Log-log regression of anti-S antibody levels and GMT of the MN titres. The anti-S antibody levels were averaged over the levels of the GMT.

Table 1

Summary of log-log regression analysis in the groups of vaccinated subjects and non-vaccinated convalescent subjects.

Group	Parameter	Estimate	Std.Error	t-stat	Pr(>|t|)	Significance	Adjusted R-squared
Vaccinated	Intercept	37.468	0.576	6.505	0.000629	***	0.83
	log(GMT)	0.7214	0.1208	5.971	0.000989	***
Non-vaccinated convalescent	Intercept	29.364	0.8219	3.573	0.0117	*	0.64
	log(GMT)	0.7237	0.1967	3.679	0.0103	*

Signif. codes: 0 ‘***’ 0.001 ‘**’ 0.01 ‘*’ 0.05 ‘.’ 0.1 ‘’ 1.

Interestingly, as is possible to observe from Fig. 2 a significative difference in the average of the total amount of binding antibodies respect to the neutralization titers between convalescent and vaccinated subject was observed. Even if the sample size of this preliminary study is small, our results seem to indicate that at comparable neutralization titres, the vaccinated group has a much higher level of total IgG against the whole S protein. Holding the neutralizing titre as a fix point, the level of binding antibodies elicited after natural infection was lower respect to that induced by vaccination. Only for two vaccinated subjects we found quite low neutralizing titres, but they showed detectable levels of binding antibodies. This finding could be explained by a low avidity/affinity maturation of antibodies respect to SARS-CoV-2 S protein.

Fig. 2

Anti-S antibodies in the groups of vaccinated subjects and non-vaccinated convalescent subjects; vaccinated subjets (light grey column) presented a significantly higher average concentration (log(U/mL)) of binding IgG antibodies respect to convalescent subjects (dark grey column).

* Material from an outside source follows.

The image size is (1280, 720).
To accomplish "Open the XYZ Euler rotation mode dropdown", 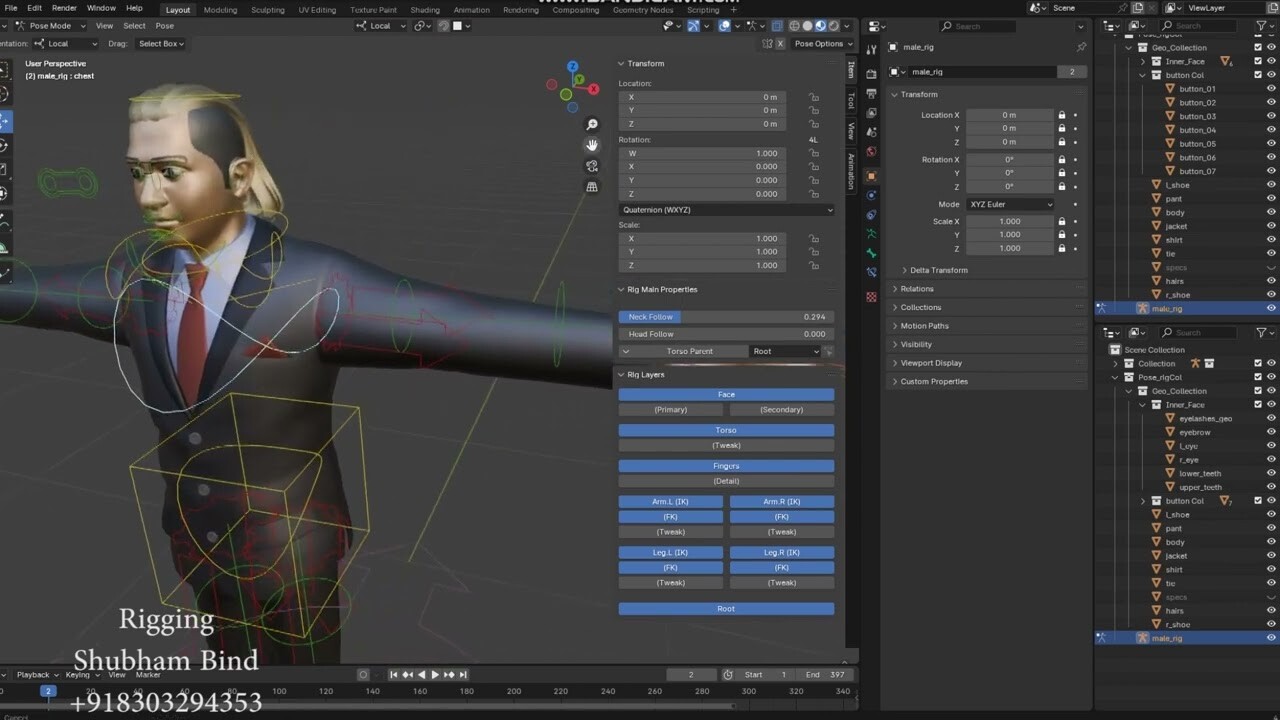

These results confirm furtherly the data available regarding the significant relationship between S-specific binding assay, such as ELISA or ECLIA, and neutralization results. The regression lines are substantially parallel with slopes equal to 0.72, which implies that the fractional response of anti-S antibodies to a fraction change in GMT is similar in both groups. The differences found in the absolute quantity of anti-S antibodies in vaccinated subjects respect to convalescents may be due to the fact that the concentration of S antigen presented to the immune system after SARS-COV-2 natural infection results to be inferior than the actual time of availability of the antigen after vaccination. This is in line with the observation that higher IgG levels as well as avidity indices were found in patient with more several disease respect to mild/paucisymptomatic patients (Moura et al., 2021). If our study characterized the antibody response distinguishing between total anti-S antibody and neutralizing antibodies after SARS-CoV-2 mRNA vaccination and natural infection, it presented several limitations. The main limit is represented by the small size of our cohort and by the non-homogeneous sample size within the groups, which render necessary to confirm such results on a larger number of subjects also considering disease characteristics and humoral immune response induced by different SARS-CoV-2 variants. Due to the objective difficulties to have, especially for the convalescent group, the exact time of infection for all subjects, we lack time-dependent information which could have given indication about the kinetics of the immune response. Another interesting point would be the evaluation of antibody levels over time in the two groups as well as the antibody avidity index in both groups.